# [TASK TO CARRY OUT]
From the records below, print exactly the lines starting at the one containing "Instruction: Collapse the JETBACKUP section" and ending at the one containing "You are a computer-use agent. Viewport: 390px", ends included, and nothing else.

Stored data
------------

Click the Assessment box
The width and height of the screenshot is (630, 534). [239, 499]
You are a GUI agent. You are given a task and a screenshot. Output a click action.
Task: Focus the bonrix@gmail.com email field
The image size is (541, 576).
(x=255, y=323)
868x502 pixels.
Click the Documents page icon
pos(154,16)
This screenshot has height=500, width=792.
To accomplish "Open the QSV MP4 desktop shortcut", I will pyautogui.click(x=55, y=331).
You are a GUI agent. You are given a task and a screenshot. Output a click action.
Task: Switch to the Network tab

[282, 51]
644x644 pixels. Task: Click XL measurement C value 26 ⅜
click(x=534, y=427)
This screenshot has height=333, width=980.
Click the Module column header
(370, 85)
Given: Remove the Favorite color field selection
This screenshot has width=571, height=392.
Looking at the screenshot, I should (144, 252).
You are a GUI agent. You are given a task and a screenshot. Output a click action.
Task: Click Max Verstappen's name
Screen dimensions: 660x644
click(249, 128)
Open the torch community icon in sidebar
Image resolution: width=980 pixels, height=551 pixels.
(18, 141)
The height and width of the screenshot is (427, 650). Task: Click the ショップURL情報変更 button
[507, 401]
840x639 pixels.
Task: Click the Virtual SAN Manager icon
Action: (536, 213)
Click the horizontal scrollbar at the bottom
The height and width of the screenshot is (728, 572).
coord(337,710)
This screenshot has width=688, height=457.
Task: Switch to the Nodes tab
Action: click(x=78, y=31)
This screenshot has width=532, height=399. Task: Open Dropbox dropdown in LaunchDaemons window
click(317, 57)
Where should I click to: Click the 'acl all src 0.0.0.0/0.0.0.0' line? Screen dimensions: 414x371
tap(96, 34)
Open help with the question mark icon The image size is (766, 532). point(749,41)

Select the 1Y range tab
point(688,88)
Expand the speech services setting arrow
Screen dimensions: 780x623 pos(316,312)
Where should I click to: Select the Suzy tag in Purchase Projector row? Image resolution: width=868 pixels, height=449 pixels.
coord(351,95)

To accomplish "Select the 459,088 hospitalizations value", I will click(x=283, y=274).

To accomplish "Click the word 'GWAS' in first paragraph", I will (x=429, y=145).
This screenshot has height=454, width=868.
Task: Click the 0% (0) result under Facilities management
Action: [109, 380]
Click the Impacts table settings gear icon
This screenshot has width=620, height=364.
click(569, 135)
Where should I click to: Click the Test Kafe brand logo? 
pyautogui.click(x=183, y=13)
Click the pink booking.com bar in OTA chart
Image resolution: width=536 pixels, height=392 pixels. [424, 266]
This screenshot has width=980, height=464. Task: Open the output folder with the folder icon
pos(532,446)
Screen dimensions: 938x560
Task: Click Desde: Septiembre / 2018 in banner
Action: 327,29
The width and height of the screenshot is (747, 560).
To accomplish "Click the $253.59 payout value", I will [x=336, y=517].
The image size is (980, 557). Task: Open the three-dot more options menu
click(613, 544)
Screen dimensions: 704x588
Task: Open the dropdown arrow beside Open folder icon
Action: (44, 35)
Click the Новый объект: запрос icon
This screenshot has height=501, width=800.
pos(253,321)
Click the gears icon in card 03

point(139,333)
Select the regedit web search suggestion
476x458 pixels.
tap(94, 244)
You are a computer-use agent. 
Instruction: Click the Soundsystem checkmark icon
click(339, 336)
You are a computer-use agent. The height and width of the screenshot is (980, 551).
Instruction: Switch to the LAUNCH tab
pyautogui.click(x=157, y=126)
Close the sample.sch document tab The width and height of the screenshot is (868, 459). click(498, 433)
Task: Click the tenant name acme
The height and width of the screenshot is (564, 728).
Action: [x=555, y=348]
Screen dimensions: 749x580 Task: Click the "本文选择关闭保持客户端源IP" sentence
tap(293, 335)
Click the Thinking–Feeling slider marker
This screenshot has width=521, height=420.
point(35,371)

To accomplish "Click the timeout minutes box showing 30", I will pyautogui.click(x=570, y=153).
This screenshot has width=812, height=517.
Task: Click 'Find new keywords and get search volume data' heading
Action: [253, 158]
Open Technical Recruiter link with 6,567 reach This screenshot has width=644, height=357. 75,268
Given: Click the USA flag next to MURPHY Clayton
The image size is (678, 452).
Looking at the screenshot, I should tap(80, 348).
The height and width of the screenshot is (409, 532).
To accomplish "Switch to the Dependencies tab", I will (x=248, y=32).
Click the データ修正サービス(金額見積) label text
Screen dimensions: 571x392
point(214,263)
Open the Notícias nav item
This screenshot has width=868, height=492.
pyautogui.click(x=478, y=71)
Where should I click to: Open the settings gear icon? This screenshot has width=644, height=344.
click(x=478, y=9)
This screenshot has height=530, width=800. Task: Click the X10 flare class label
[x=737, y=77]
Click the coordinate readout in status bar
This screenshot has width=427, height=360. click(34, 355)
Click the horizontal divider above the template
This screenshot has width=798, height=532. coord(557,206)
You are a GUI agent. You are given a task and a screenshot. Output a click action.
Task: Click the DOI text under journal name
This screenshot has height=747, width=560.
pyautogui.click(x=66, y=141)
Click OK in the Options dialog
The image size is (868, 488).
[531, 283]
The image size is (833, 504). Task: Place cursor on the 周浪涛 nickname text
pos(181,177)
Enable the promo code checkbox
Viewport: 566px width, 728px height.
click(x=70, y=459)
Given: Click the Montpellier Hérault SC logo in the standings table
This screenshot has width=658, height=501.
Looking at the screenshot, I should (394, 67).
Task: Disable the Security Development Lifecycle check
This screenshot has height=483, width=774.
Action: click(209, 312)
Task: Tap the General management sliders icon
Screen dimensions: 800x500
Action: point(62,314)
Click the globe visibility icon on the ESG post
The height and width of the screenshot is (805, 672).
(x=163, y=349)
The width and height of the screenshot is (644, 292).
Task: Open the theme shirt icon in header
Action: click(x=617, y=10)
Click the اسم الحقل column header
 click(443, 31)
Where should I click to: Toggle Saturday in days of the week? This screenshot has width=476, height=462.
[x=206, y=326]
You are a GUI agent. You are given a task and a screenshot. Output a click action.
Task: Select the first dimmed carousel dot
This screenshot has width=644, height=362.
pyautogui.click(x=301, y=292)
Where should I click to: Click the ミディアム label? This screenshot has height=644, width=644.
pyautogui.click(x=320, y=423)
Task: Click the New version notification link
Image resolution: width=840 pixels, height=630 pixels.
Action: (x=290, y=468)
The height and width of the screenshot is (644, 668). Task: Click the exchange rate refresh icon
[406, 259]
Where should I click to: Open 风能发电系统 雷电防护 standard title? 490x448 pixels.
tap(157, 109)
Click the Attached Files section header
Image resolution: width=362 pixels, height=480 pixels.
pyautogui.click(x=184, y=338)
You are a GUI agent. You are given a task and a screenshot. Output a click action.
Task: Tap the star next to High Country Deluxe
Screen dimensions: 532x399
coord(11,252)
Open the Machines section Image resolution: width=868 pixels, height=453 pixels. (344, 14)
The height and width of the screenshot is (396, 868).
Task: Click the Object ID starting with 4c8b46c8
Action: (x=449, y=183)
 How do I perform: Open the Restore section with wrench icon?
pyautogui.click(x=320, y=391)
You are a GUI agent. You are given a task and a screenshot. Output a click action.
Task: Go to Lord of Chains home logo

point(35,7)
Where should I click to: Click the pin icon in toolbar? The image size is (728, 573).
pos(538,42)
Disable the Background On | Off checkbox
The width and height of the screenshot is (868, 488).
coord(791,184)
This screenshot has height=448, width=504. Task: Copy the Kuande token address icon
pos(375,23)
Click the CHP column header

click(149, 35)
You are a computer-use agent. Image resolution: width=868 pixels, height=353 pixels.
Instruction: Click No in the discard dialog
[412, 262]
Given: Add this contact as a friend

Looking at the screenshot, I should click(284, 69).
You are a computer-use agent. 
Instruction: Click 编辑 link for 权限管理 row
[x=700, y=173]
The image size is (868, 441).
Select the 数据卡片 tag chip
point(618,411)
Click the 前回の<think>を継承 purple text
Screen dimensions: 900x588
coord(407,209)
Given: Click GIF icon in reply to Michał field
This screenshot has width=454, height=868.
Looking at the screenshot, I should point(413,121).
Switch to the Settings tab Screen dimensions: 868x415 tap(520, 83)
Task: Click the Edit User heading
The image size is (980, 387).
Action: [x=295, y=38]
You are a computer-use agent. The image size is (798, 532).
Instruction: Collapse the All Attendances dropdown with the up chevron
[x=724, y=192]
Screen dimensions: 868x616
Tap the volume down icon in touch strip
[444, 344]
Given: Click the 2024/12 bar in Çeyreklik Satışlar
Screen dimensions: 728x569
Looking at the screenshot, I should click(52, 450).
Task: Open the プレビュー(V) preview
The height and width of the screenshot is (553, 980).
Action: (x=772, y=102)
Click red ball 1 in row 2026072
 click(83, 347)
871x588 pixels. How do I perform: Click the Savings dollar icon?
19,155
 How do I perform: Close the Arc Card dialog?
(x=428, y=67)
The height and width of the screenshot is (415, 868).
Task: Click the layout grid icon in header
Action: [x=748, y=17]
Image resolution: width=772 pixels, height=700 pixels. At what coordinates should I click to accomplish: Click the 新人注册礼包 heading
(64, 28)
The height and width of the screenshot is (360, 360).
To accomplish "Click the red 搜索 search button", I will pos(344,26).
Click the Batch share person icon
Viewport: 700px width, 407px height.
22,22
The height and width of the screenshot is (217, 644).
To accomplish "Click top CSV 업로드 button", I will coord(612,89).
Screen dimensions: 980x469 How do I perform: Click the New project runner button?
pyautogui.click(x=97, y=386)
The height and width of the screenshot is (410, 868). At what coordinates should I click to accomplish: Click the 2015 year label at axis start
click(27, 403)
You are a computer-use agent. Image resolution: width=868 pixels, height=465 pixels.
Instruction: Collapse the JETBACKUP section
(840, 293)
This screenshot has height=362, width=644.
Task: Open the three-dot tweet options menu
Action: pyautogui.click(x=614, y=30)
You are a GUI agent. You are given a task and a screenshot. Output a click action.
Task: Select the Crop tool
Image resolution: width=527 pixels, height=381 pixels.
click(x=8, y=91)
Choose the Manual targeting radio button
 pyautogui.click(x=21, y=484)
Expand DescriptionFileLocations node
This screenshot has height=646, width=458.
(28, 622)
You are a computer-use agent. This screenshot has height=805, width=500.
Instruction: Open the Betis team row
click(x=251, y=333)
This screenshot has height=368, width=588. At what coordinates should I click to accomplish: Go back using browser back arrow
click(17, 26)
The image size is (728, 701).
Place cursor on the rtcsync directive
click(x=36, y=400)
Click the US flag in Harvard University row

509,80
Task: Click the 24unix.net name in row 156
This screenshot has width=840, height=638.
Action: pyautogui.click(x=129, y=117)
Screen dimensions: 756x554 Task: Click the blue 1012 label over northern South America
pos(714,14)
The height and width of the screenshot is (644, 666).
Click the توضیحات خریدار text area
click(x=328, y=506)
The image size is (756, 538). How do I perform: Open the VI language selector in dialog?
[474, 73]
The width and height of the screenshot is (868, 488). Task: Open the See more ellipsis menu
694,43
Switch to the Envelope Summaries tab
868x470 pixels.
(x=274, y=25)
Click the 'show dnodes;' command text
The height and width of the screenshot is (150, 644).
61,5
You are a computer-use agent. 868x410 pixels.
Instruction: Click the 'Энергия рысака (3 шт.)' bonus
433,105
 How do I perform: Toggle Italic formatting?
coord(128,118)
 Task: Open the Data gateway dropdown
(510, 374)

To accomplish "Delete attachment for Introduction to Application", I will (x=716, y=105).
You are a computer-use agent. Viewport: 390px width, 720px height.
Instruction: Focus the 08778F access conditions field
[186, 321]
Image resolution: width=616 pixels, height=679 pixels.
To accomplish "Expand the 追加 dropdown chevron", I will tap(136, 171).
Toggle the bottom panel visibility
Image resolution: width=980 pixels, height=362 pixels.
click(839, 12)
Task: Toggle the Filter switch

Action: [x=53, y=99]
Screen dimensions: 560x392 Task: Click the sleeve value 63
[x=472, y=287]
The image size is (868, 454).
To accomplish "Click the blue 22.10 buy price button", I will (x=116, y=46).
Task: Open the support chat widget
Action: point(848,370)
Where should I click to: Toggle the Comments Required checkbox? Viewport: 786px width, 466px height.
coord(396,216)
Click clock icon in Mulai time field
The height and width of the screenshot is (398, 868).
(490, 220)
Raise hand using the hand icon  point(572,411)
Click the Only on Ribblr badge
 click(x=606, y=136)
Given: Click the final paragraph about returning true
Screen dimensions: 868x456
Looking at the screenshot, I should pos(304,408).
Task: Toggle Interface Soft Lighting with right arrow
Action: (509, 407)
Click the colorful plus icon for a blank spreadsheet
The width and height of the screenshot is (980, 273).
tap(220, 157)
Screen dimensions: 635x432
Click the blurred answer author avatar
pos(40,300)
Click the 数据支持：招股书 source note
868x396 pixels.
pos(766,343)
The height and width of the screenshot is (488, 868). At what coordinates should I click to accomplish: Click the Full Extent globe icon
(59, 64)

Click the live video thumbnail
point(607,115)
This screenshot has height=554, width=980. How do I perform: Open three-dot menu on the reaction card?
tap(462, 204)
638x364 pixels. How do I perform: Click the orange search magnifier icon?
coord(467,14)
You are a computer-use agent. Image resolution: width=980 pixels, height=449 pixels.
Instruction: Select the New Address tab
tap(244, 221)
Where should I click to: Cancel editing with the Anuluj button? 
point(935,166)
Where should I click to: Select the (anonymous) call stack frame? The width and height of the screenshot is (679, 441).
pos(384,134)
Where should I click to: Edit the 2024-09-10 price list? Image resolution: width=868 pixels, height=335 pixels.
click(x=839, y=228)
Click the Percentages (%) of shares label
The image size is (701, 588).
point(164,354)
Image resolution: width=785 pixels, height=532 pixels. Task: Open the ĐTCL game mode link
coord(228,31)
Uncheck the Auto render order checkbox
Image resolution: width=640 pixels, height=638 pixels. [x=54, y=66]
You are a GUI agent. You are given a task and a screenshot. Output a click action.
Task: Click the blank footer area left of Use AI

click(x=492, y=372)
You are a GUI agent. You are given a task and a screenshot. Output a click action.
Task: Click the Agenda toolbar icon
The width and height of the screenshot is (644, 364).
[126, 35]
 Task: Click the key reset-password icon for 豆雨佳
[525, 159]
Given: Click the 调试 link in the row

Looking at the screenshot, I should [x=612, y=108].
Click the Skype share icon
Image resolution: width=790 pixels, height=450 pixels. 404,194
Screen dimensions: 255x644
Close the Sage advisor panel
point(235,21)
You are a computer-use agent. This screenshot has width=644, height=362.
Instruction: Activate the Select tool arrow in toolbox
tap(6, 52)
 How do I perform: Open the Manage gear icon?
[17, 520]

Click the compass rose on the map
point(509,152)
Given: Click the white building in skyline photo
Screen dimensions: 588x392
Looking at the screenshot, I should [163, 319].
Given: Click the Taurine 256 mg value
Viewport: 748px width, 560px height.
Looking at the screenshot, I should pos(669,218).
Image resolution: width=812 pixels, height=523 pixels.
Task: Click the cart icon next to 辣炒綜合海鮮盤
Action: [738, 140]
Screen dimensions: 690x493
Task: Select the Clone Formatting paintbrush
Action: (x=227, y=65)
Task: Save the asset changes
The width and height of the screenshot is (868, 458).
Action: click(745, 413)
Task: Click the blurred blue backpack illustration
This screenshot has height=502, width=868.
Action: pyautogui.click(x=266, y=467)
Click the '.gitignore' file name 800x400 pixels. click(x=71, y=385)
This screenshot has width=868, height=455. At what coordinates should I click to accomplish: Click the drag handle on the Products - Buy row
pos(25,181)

------------

# [OUTPUT FOR THIS EXERCISE]
Instruction: Collapse the JETBACKUP section
(840, 293)
This screenshot has height=362, width=644.
Task: Open the three-dot tweet options menu
Action: pyautogui.click(x=614, y=30)
You are a GUI agent. You are given a task and a screenshot. Output a click action.
Task: Select the Crop tool
Image resolution: width=527 pixels, height=381 pixels.
click(x=8, y=91)
Choose the Manual targeting radio button
 pyautogui.click(x=21, y=484)
Expand DescriptionFileLocations node
This screenshot has height=646, width=458.
(28, 622)
You are a computer-use agent. This screenshot has height=805, width=500.
Instruction: Open the Betis team row
click(x=251, y=333)
This screenshot has height=368, width=588. At what coordinates should I click to accomplish: Go back using browser back arrow
click(17, 26)
The image size is (728, 701).
Place cursor on the rtcsync directive
click(x=36, y=400)
Click the US flag in Harvard University row

509,80
Task: Click the 24unix.net name in row 156
This screenshot has width=840, height=638.
Action: pyautogui.click(x=129, y=117)
Screen dimensions: 756x554 Task: Click the blue 1012 label over northern South America
pos(714,14)
The height and width of the screenshot is (644, 666).
Click the توضیحات خریدار text area
click(x=328, y=506)
The image size is (756, 538). How do I perform: Open the VI language selector in dialog?
[474, 73]
The width and height of the screenshot is (868, 488). Task: Open the See more ellipsis menu
694,43
Switch to the Envelope Summaries tab
868x470 pixels.
(x=274, y=25)
Click the 'show dnodes;' command text
The height and width of the screenshot is (150, 644).
61,5
You are a computer-use agent. 868x410 pixels.
Instruction: Click the 'Энергия рысака (3 шт.)' bonus
433,105
 How do I perform: Toggle Italic formatting?
coord(128,118)
 Task: Open the Data gateway dropdown
(510, 374)

To accomplish "Delete attachment for Introduction to Application", I will (x=716, y=105).
You are a computer-use agent. Viewport: 390px width, 720px height.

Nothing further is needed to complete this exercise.